**Assignment**
Please work out how many lines below contain the word "Benson", and reply with only that number.

>>

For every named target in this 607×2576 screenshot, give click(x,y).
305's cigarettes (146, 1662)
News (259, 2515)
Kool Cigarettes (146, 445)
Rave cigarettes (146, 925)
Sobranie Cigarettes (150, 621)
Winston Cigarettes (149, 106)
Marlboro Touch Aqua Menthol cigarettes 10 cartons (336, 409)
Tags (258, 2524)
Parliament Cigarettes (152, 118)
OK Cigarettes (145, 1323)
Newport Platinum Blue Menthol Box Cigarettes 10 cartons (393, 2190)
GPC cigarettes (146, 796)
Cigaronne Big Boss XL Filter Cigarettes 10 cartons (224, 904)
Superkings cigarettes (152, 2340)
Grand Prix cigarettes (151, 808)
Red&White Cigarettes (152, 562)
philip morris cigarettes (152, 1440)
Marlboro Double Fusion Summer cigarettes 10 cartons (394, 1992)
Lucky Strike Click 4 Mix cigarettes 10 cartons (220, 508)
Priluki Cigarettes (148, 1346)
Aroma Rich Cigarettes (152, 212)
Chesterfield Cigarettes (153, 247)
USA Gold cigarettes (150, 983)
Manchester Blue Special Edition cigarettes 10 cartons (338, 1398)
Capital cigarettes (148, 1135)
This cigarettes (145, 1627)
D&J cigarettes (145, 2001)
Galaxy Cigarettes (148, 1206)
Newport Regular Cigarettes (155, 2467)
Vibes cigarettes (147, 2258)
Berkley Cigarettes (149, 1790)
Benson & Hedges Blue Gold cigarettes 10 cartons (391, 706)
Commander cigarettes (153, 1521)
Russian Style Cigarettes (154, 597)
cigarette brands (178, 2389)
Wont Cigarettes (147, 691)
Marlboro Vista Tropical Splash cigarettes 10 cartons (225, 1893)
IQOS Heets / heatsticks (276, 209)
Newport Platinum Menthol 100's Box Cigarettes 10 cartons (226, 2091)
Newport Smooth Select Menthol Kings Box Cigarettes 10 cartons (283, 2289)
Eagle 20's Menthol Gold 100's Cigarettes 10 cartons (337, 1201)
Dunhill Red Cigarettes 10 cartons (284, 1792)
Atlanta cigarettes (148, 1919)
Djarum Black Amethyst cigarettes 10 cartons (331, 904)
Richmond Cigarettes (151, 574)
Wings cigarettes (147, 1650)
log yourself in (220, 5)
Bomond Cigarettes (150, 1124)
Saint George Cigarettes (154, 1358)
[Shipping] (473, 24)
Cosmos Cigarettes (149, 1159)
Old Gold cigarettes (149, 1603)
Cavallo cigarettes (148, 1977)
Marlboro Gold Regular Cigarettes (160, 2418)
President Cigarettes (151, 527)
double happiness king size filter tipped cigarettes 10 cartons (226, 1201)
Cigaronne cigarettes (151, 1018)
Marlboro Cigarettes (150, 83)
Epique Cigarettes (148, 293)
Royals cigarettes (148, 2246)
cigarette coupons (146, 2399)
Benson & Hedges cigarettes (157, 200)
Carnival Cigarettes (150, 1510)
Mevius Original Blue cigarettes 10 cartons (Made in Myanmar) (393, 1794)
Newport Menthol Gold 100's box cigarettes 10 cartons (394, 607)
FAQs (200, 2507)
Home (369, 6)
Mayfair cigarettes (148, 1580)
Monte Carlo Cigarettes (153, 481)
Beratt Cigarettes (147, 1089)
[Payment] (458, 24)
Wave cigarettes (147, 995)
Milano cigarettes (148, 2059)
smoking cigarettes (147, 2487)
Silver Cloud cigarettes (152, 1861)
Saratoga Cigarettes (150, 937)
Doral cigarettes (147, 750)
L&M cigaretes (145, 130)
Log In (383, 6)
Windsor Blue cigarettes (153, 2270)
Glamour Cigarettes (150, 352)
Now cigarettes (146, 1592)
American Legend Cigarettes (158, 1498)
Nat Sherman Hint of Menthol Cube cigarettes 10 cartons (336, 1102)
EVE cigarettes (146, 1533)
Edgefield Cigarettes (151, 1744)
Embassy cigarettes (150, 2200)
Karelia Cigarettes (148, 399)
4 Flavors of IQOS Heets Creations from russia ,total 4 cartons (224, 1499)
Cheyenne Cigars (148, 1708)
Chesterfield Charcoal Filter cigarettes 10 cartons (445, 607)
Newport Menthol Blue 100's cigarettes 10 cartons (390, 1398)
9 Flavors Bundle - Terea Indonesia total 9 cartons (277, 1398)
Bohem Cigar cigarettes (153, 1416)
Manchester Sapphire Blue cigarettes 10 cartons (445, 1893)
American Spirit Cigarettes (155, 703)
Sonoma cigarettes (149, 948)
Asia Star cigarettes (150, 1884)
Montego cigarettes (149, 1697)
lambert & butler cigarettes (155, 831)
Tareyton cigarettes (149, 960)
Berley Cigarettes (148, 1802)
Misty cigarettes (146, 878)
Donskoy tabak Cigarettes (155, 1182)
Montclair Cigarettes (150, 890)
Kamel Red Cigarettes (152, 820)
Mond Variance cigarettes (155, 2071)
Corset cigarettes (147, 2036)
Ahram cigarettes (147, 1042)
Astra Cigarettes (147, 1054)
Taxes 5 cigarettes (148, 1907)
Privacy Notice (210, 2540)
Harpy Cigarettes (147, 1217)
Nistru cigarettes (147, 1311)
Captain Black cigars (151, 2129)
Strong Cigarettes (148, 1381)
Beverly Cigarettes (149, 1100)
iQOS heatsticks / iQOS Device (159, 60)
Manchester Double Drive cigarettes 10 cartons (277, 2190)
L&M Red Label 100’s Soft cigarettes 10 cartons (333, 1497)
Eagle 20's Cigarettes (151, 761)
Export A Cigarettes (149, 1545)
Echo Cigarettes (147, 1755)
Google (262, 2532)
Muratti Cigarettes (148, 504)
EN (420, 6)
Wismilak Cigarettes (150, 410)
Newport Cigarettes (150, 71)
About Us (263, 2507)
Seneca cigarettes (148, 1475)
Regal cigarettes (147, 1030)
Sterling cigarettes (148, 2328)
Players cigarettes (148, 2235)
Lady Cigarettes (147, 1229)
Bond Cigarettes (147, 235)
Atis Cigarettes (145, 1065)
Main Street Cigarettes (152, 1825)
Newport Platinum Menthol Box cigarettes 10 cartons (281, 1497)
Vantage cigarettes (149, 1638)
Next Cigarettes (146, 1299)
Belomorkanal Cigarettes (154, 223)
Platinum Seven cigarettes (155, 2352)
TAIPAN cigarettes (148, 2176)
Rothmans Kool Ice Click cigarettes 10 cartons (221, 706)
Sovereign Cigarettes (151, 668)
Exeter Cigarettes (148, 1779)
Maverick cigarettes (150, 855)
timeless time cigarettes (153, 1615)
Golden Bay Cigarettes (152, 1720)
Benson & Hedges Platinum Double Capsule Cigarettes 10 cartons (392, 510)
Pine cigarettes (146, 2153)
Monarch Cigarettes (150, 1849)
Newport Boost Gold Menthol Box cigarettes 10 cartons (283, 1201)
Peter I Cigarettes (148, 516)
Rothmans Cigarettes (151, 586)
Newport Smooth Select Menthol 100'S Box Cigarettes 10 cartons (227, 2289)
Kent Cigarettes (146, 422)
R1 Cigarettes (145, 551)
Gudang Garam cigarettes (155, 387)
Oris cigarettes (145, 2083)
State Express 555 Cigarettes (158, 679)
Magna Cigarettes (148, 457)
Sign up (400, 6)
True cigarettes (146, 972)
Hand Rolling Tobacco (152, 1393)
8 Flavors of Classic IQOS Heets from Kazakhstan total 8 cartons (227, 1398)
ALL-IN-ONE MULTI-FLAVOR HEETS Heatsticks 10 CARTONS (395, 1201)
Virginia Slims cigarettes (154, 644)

<<

**Expected answer**
3